TASK STATEMENT: Reproduce the lines below verbatim, beginning with the line that contains "Click the first" and ending with the line that contains "Looking at the screenshot, I should [x=190, y=17].", both included.

EXTRACTED INFORMATION:
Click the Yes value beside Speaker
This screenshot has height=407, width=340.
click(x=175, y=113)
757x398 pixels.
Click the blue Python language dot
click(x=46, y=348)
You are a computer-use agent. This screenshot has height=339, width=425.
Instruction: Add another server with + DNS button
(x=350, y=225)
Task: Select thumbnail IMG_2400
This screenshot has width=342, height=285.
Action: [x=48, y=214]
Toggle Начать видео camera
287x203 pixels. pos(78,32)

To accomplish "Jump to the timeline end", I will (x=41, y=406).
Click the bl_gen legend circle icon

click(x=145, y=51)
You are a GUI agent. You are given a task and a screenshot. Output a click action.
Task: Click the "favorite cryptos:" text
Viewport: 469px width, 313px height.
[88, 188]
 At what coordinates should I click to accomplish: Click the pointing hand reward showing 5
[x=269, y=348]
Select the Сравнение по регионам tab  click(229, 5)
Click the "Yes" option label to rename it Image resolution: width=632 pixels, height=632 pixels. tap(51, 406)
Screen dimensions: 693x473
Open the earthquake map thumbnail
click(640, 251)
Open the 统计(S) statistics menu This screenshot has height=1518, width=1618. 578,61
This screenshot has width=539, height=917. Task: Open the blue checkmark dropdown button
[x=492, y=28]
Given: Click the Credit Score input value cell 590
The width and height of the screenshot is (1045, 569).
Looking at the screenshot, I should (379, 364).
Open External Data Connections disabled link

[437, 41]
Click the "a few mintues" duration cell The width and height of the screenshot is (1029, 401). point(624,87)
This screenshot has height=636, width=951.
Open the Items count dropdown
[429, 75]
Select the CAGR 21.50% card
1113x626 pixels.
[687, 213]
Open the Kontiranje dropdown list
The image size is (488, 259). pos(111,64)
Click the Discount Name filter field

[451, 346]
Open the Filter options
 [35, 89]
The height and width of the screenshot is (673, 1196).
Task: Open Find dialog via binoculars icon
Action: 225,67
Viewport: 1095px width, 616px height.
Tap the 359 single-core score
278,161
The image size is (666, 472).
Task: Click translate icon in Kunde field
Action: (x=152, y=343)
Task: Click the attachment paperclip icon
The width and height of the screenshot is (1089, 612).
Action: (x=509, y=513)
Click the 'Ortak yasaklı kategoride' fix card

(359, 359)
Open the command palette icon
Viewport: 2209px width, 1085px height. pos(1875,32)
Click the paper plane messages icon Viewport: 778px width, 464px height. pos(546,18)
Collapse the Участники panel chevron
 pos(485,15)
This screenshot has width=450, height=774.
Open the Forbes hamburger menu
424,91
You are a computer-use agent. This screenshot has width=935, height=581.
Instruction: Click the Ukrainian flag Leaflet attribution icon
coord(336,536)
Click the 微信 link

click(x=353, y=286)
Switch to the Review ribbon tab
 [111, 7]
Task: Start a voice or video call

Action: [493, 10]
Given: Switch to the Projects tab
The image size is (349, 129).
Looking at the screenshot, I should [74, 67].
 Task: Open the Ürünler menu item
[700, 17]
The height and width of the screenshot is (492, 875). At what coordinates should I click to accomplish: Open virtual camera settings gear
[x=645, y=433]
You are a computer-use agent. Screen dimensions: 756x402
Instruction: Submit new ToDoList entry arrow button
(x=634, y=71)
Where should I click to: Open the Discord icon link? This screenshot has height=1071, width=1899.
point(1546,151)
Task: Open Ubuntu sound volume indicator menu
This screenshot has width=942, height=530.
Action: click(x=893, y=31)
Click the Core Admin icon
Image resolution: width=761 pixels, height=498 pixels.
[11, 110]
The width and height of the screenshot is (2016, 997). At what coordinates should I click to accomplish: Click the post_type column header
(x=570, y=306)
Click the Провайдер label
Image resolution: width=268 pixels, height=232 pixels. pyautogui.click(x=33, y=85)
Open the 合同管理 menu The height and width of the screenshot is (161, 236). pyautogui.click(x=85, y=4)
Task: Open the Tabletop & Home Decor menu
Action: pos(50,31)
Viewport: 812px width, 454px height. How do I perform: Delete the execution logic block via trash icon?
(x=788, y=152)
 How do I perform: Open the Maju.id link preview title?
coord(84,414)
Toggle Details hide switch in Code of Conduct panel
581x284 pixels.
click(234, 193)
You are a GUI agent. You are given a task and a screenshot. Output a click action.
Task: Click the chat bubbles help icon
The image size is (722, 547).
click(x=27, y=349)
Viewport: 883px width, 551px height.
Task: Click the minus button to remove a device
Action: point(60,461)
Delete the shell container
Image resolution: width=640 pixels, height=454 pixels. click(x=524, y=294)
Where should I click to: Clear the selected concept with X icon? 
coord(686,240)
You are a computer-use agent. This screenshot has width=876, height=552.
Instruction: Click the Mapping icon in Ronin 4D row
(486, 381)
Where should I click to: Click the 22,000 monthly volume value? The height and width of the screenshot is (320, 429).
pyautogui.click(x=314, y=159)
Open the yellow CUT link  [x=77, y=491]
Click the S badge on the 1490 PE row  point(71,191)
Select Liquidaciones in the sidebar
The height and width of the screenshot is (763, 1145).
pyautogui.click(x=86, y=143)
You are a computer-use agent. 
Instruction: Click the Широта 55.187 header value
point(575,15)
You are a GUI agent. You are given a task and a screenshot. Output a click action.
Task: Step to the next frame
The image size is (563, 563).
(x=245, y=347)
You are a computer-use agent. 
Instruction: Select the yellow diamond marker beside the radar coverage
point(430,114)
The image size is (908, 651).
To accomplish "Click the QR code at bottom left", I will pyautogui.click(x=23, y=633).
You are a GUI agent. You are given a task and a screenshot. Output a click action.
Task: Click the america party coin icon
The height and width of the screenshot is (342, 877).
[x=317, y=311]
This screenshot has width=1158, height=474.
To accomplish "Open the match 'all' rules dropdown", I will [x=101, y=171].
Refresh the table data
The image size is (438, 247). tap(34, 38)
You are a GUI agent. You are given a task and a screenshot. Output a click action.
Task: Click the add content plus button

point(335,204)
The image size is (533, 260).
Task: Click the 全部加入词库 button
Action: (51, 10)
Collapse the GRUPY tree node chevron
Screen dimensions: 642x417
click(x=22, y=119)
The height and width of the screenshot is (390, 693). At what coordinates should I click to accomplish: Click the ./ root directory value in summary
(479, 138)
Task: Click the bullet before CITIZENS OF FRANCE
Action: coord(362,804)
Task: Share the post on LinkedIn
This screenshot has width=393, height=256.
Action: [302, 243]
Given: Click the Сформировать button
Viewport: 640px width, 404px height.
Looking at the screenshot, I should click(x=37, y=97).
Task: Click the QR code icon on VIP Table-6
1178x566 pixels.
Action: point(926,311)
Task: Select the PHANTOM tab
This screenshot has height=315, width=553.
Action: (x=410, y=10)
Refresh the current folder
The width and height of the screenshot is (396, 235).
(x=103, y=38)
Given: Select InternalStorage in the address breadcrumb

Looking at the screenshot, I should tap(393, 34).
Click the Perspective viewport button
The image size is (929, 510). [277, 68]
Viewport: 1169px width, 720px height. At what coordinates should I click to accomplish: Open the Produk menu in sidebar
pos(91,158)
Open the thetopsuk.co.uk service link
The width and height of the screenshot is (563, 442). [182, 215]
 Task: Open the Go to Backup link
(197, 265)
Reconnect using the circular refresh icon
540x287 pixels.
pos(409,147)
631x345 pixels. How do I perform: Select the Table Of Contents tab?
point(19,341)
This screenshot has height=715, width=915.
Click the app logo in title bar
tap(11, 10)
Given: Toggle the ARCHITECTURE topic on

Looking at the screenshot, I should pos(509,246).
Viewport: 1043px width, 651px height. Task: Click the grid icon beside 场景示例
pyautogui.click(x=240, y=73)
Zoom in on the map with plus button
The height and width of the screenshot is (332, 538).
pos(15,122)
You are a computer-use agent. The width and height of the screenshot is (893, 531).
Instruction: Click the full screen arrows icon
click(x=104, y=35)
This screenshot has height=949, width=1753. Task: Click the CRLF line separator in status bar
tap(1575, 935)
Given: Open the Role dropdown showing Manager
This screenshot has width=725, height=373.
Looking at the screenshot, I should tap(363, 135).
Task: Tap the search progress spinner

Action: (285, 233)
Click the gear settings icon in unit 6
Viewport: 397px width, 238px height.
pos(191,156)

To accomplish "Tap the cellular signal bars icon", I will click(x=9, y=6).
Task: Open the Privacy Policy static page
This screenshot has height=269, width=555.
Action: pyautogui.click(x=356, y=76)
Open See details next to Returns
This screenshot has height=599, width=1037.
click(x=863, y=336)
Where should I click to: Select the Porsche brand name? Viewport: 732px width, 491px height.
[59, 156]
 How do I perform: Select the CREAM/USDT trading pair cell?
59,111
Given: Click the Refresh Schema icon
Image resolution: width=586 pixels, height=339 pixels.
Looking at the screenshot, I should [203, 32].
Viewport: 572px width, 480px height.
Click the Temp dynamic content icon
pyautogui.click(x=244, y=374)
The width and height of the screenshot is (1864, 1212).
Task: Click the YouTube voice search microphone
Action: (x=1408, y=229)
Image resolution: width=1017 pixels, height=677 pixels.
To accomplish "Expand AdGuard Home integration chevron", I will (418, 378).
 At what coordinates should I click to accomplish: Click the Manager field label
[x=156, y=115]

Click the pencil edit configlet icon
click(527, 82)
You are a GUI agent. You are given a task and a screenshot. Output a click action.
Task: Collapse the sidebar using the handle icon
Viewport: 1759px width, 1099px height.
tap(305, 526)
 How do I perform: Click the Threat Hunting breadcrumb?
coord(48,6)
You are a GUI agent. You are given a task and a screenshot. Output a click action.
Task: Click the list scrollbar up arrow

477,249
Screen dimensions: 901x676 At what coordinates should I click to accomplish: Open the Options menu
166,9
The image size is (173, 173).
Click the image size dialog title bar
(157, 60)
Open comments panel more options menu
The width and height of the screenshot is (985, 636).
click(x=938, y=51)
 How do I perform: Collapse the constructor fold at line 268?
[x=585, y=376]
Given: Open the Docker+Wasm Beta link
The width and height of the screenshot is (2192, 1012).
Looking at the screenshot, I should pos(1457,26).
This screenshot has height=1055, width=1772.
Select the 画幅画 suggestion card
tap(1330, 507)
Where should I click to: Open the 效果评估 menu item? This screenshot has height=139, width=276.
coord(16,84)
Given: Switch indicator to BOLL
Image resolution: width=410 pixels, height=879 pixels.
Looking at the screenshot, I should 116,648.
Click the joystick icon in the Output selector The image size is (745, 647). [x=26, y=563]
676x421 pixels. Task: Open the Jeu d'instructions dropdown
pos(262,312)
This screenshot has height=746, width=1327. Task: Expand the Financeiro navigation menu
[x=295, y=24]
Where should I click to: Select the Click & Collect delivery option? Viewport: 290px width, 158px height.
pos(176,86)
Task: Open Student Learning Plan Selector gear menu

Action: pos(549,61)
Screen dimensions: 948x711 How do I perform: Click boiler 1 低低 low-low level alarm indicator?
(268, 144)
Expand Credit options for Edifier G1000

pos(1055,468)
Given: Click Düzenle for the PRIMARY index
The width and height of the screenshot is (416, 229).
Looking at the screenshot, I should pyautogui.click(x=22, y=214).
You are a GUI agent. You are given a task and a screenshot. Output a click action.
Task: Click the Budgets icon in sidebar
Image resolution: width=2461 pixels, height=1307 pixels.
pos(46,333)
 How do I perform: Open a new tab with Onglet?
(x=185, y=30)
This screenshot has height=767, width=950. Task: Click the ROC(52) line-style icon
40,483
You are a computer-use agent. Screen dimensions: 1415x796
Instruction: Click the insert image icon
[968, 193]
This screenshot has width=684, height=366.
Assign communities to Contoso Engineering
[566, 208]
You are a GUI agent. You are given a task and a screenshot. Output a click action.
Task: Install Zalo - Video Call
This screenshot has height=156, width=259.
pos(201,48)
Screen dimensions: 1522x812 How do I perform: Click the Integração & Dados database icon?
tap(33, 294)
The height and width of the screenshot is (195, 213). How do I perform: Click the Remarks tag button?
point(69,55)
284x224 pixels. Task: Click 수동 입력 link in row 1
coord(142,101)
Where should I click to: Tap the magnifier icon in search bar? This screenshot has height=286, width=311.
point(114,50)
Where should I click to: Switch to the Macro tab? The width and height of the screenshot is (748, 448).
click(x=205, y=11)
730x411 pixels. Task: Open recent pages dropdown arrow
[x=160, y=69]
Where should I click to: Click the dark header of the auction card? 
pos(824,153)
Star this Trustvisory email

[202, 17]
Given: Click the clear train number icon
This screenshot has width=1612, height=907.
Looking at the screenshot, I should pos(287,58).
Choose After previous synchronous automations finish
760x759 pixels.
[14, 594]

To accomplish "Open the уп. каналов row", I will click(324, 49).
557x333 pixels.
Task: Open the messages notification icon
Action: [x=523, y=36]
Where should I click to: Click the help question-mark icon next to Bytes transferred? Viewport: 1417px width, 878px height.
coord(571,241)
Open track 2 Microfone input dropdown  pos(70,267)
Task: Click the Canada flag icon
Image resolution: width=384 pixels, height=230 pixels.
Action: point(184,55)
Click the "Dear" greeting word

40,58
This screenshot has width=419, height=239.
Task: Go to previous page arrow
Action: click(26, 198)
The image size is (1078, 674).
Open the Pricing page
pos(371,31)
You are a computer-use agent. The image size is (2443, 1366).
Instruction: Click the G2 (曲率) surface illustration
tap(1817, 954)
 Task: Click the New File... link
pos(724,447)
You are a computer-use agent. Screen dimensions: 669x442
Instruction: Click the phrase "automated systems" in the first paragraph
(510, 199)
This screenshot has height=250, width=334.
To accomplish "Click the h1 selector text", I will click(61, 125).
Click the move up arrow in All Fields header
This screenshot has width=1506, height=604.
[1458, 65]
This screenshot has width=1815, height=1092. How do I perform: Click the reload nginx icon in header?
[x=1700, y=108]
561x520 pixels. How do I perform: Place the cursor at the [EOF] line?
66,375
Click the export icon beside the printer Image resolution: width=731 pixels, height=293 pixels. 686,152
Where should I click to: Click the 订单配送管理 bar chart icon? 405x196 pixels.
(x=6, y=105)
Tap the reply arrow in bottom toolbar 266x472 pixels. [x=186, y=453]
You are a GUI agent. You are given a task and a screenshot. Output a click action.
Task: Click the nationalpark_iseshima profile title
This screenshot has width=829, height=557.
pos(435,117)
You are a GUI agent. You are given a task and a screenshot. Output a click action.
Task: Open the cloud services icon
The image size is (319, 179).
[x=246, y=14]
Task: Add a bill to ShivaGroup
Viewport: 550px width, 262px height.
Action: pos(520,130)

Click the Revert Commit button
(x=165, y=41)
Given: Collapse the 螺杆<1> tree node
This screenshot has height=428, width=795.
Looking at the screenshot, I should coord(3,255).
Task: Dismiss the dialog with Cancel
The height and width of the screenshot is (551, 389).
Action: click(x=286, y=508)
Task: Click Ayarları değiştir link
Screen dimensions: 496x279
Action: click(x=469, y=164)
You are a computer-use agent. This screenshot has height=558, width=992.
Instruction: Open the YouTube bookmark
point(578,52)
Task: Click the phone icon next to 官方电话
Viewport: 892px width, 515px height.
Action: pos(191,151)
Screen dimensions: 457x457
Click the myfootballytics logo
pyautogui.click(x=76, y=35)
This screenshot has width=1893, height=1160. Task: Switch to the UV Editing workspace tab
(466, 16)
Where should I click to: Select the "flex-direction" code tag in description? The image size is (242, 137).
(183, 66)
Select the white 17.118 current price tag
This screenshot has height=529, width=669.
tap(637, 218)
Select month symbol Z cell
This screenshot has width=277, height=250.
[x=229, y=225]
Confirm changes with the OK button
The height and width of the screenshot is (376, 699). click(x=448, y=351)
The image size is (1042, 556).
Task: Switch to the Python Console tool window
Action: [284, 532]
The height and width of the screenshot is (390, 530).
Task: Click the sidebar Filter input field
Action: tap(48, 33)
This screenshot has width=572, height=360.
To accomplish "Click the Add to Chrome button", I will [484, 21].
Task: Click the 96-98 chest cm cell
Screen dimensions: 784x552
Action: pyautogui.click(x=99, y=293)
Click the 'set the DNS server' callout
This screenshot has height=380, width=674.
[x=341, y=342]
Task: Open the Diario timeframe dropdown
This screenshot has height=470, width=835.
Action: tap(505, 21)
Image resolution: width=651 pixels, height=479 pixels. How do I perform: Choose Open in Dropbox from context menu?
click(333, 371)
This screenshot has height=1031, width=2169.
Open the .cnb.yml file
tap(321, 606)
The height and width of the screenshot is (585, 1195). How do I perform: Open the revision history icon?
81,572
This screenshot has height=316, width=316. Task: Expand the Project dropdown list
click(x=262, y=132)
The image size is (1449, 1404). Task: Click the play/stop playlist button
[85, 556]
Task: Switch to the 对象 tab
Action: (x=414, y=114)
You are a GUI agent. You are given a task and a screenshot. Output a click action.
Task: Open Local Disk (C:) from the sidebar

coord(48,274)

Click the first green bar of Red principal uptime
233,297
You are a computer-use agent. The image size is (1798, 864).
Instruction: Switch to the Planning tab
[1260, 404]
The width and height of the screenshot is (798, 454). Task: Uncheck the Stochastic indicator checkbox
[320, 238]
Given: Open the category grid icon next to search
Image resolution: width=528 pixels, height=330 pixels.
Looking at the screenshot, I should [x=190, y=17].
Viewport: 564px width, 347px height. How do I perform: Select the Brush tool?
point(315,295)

RESPONSE BELOW:
Click the first green bar of Red principal uptime
233,297
You are a computer-use agent. The image size is (1798, 864).
Instruction: Switch to the Planning tab
[1260, 404]
The width and height of the screenshot is (798, 454). Task: Uncheck the Stochastic indicator checkbox
[320, 238]
Given: Open the category grid icon next to search
Image resolution: width=528 pixels, height=330 pixels.
Looking at the screenshot, I should [x=190, y=17].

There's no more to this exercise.